Mientras tanto, las celebraciones de las bodas de platino de la propia jefa de Estado británica de este año se han visto eclipsadas por su propia salud debilitada, una serie de escándalos reales -que implican acusaciones de corrupción financiera, prejuicios raciales y agresiones sexuales- y la duda generalizada sobre la idoneidad de su hijo mayor para sucederla.
La noticia de que Elon Musk -una caricatura de villano de ciencia ficción- ha llegado a un acuerdo para hacerse con el control de Twitter no ha contribuido a disipar nuestra sensación de fatalidad. Los planes del excéntrico tecnológico para dominar nuestro planeta y nuestro universo han dado un paso más hacia su realización. Acaba de asegurarse su canal de comunicación estratégica.
Qué diferentes eran las cosas hace veinticinco años, cuando a principios de mayo de 1997, una ola de positividad y celebración envolvió a la nación y dio la bienvenida a un nuevo Primer Ministro en Downing Street, tras años de recesión económica, desigualdad social y sordidez política. Sí, en aquel amanecer era una bendición estar vivo, como escribió una vez el poeta William Wordsworth sobre la Revolución Francesa. (Pero todos sabemos cómo acabó eso). Ese nuevo Primer Ministro era, por supuesto, un tal Anthony Charles Lynton Blair, conocido por sus muchos amigos como Tony. Y también sabemos cómo resultó.
Las victorias aplastantes -como las obtenidas por Blair en 1997 y por Johnson en 2019- tienden a corromper a los líderes con un sentido de su propia autoridad incontrovertible. Es una autoridad de la que esos líderes a menudo llegan a abusar.

-------

• Detalles de la tarea:
Determina si cada afirmación concuerda con el texto sobre la política británica y contesta sí o no, citando literalmente las palabras del texto que lo deciden.
1. Blair obtuvo una victoria aplastante en 1997.
2. Elon Musk ya ha tomado el control total de Twitter.
3. William Wordsworth escribió sobre la Revolución Francesa.
Los ítems que aparecen a continuación constituyen un material independiente del texto.

[Datos almacenados]
-------

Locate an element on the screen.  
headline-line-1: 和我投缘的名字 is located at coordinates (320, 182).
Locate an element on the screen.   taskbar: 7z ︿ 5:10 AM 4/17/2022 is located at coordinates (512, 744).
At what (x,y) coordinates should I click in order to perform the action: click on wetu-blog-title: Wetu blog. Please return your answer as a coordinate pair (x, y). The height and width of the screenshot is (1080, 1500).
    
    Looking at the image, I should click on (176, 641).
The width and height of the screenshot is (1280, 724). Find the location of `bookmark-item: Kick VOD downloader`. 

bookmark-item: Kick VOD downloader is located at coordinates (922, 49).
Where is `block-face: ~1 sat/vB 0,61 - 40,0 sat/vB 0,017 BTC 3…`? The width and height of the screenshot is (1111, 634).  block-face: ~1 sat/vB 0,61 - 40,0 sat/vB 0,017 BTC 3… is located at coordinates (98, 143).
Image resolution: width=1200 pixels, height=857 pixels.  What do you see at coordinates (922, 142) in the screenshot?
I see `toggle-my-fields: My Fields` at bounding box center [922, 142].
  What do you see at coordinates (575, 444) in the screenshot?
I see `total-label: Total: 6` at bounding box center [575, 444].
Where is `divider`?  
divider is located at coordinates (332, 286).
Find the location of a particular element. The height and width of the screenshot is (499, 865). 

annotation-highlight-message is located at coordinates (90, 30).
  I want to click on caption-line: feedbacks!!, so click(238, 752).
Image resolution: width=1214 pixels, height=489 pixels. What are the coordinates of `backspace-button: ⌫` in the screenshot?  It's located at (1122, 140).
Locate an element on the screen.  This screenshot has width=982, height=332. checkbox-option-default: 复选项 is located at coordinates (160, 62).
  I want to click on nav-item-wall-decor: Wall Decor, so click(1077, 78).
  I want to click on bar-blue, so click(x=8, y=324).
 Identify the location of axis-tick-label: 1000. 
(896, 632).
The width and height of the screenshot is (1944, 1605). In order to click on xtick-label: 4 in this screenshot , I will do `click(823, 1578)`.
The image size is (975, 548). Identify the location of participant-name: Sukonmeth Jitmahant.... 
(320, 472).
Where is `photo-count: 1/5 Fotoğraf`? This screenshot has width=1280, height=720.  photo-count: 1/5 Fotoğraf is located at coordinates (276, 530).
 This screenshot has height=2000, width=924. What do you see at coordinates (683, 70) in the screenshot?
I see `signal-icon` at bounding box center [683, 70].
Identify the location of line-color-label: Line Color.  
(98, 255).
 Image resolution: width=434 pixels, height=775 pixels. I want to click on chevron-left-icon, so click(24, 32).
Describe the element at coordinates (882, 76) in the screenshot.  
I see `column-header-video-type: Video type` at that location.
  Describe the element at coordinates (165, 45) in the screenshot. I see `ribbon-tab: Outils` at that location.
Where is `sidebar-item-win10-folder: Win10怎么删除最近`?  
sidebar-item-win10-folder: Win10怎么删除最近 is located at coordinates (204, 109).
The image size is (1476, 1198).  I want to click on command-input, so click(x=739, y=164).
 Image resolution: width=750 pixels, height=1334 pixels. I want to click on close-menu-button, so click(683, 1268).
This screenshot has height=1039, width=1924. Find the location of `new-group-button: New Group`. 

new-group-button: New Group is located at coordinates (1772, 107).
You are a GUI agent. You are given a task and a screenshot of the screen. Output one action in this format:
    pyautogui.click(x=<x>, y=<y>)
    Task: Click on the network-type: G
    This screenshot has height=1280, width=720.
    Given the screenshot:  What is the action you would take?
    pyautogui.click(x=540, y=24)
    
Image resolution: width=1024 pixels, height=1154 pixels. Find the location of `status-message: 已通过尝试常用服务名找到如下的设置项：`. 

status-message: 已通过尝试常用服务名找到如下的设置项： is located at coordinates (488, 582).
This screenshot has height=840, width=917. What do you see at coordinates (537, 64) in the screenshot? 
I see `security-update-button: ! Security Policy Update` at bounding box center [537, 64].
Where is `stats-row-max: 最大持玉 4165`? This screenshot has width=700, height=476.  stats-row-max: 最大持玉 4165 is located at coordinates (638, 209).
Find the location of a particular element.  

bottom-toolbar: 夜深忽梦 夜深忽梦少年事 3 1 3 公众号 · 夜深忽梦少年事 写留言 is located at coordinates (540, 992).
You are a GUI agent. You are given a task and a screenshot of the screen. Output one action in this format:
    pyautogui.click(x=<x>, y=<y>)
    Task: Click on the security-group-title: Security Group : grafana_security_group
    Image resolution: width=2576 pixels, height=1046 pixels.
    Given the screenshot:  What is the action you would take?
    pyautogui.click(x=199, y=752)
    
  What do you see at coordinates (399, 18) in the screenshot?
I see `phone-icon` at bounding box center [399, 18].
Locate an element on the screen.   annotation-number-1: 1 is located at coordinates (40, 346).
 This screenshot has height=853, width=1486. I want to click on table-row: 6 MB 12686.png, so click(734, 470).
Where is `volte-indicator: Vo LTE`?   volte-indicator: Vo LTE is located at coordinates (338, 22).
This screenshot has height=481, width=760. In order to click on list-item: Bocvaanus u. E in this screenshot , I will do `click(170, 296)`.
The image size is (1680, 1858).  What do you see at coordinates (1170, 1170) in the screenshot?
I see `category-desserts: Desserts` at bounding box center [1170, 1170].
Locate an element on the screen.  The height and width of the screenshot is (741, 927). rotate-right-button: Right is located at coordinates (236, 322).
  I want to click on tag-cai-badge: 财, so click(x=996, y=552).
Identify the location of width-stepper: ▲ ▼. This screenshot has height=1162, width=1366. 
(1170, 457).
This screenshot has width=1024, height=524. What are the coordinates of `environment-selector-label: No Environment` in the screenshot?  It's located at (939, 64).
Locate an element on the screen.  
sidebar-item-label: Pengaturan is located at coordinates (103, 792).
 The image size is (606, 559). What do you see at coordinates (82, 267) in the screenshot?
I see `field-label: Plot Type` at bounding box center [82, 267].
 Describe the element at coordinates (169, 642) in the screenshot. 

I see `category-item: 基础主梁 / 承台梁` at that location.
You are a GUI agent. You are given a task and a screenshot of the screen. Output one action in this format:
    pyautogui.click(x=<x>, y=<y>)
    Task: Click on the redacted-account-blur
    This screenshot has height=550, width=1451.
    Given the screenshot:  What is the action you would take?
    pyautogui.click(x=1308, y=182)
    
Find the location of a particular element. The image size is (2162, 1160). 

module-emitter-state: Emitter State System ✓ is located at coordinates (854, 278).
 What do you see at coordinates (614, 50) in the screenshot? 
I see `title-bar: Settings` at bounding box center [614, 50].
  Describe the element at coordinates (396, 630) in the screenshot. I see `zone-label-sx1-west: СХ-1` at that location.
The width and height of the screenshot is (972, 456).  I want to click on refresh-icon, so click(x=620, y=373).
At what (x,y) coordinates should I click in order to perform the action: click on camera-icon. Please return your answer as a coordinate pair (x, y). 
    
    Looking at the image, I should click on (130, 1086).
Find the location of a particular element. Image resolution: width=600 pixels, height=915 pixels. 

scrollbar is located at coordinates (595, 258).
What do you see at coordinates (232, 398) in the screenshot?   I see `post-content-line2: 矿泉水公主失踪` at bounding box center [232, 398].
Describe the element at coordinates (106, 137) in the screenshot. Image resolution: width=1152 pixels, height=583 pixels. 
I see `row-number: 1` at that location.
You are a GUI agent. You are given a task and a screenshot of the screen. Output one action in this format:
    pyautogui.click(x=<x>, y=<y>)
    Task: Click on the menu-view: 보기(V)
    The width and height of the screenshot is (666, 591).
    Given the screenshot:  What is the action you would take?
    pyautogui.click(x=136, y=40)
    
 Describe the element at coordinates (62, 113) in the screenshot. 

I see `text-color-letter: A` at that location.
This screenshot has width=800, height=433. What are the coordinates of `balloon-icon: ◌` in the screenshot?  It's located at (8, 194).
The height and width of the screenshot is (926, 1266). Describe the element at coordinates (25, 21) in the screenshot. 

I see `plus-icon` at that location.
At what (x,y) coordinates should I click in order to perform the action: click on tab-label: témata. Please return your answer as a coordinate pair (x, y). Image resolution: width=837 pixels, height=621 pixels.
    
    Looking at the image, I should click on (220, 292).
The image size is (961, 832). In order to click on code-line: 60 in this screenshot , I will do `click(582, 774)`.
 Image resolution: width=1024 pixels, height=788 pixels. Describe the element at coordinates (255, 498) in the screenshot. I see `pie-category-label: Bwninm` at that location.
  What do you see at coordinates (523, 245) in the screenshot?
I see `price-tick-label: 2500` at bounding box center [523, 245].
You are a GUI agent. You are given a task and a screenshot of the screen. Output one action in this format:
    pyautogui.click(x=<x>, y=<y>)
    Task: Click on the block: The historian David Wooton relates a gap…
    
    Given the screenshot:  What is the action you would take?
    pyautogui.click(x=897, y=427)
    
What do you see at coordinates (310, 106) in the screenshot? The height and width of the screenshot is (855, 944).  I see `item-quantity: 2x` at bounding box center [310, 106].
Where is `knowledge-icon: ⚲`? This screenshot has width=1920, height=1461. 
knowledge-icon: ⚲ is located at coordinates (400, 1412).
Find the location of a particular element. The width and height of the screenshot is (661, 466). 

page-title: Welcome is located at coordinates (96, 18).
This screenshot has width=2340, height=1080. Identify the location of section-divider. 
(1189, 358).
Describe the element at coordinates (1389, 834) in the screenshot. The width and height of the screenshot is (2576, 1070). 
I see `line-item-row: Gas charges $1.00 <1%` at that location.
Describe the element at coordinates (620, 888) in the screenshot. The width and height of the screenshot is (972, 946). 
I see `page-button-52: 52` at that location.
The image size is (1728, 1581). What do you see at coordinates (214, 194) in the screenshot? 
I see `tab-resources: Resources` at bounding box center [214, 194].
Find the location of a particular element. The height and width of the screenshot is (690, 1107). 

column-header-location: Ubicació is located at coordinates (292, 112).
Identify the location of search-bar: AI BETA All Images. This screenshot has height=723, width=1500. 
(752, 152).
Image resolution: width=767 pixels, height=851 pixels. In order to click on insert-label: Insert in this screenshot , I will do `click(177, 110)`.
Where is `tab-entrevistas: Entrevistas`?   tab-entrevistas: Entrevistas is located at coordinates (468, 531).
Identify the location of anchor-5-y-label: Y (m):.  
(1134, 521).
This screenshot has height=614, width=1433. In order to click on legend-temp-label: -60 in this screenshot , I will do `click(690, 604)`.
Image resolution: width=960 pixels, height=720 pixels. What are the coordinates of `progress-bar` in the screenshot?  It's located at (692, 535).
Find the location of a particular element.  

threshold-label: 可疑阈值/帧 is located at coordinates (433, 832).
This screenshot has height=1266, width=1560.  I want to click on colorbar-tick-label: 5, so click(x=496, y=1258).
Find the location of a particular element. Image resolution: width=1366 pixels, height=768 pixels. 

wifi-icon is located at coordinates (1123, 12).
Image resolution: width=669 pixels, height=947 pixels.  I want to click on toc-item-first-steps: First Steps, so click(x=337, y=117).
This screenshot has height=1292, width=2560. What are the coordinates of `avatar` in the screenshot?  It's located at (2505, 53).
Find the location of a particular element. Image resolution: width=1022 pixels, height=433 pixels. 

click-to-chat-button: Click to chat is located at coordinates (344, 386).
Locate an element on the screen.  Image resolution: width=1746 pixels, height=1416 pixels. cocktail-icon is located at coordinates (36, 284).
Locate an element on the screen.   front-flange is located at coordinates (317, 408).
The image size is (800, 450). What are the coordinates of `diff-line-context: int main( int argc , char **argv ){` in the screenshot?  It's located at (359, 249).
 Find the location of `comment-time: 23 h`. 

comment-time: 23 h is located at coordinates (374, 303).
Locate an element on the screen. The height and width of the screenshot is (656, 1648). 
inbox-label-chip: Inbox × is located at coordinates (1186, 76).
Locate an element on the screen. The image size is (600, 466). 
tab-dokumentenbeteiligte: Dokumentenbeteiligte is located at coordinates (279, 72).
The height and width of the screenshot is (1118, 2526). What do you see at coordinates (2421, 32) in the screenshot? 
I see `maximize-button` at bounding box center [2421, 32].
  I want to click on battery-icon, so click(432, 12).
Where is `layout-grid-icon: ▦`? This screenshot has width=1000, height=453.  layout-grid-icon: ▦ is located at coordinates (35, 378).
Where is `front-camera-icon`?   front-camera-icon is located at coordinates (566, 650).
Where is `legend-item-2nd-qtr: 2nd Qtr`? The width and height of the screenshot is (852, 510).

-------

• Tarea resuelta:
1. Sí: «Las victorias aplastantes -como las obtenidas por Blair en 1997 y por Johnson en 2019-».
2. No: «ha llegado a un acuerdo para hacerse con el control de Twitter».
3. Sí: «como escribió una vez el poeta William Wordsworth sobre la Revolución Francesa».